Her father come out of the house. He had a proud look in his eyes and a grin on his face. "I'm proud of you, Clara," he said with a solemnness in his voice that belied the expression on his face.
"What are you doin' here?" Martha Kent asked. "I figured you'd still be in Denver, getting the story."
"Ma, I am the story." Clara pleaded. "If I had landed back at the Mass, there would have been a stampede of reporters. I know, I would have done the same thing to get a story like this. I just didn't know what to do. All my life, we've kept my secret in the family. You always warned me about not showing off my strength or telling people that I can see through walls."
Clara paused. Her parents looked at her with a mixture of pain and pleasure on their faces. "I know I did the right thing. The Secret Service and the police couldn't have stopped the grenade after it was thrown. But now, everyone in the world will know who, and what, I am."
"You haven't even seen the TV reports, honey," her mother told her. "They don't know."
"But how could they not know? There were hundreds of cameras focused on the Pope."
"That's just it, Clara," her father explained. "The cameras were on him, not you. The TV reporters didn't turn their cameras toward you until it was all over. That nice Miss Brown from CBS was explaining it just a moment ago. The Mass was so long, most of the stations had gone to a break. The rest were focused on the Pope's face. Until the Secret Service rushed him off the stage, no one watching the television seemed to know anything was going on. By the time they aimed their cameras at you, you were gone."
Clara walked into the house with her parents. They spent most of the rest of the day watching the television reports on the assassination attempt. Her parents were right: somehow, very few people actually saw her. If it weren't for the speck in the TV pictures, flying away from the scene, most people would have said they had imagined the whole thing.
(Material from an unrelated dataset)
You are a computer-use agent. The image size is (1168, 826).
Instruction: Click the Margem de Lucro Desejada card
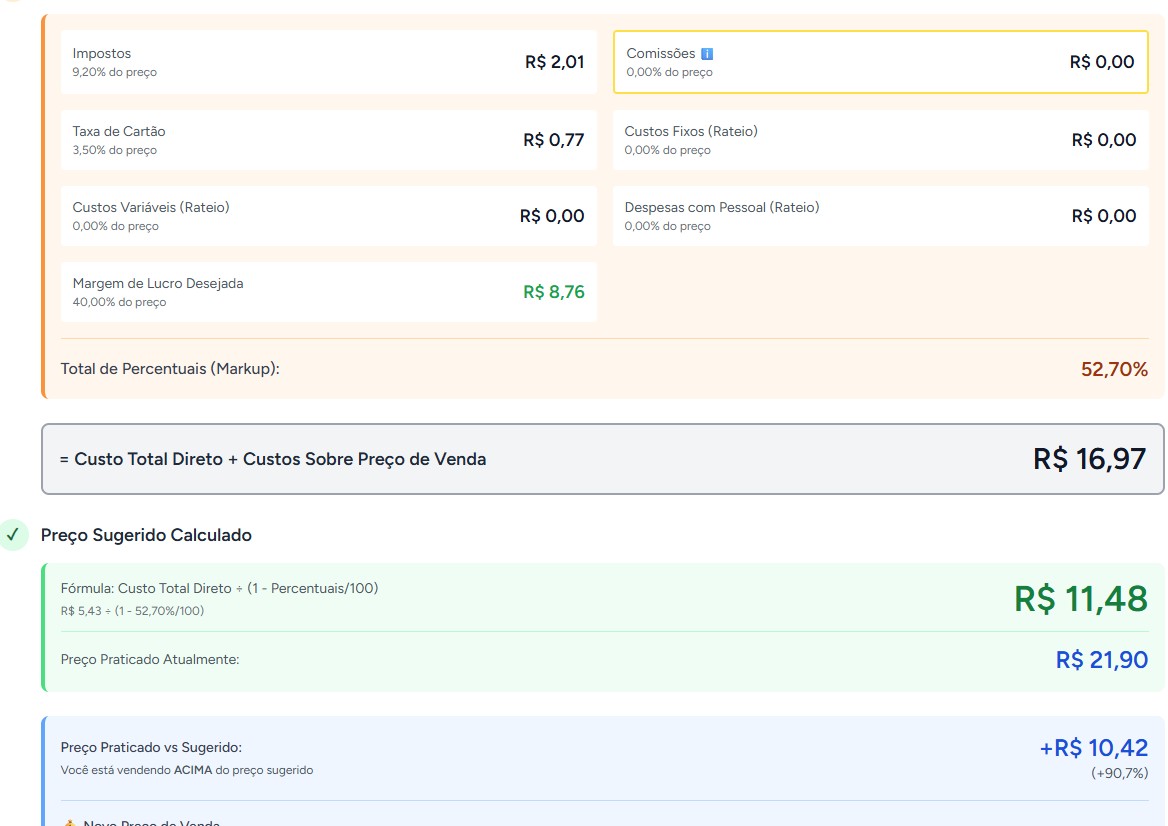coord(328,292)
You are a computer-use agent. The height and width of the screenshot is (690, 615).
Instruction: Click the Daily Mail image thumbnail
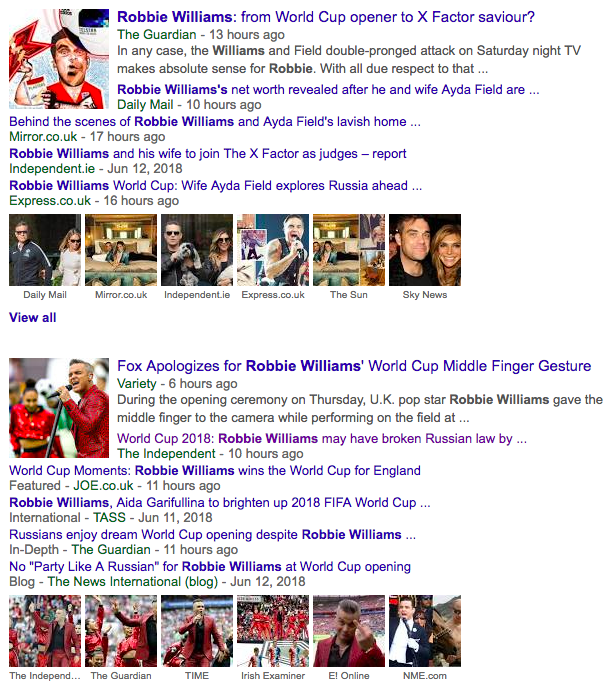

Clara felt that some hand of fate had guided her that day. She explained to her parents that she felt that she had to use her powers in some way to help people, but that she was worried about exposing herself, and her family and friends, to the publicity.
Martha and Jonathan Kent understood their daughter's concern. They had lived with it themselves from the moment they first found her. They had shared the knowledge of their daughter's true origin and powers with only a few close family members. For so long, they had sheltered her and protected her, and shared her with only those few close friends and family. Now, they saw that they were on the verge of sharing her with the world.
It was nearly six o'clock in the evening on Monday when Clara got back to Metropolis, but she went directly to the Daily Planet building. She still wasn't sure about how Mr. White would accept her story about needing the time off to see her sick father. Her first big assignment, and she felt that she had blown it.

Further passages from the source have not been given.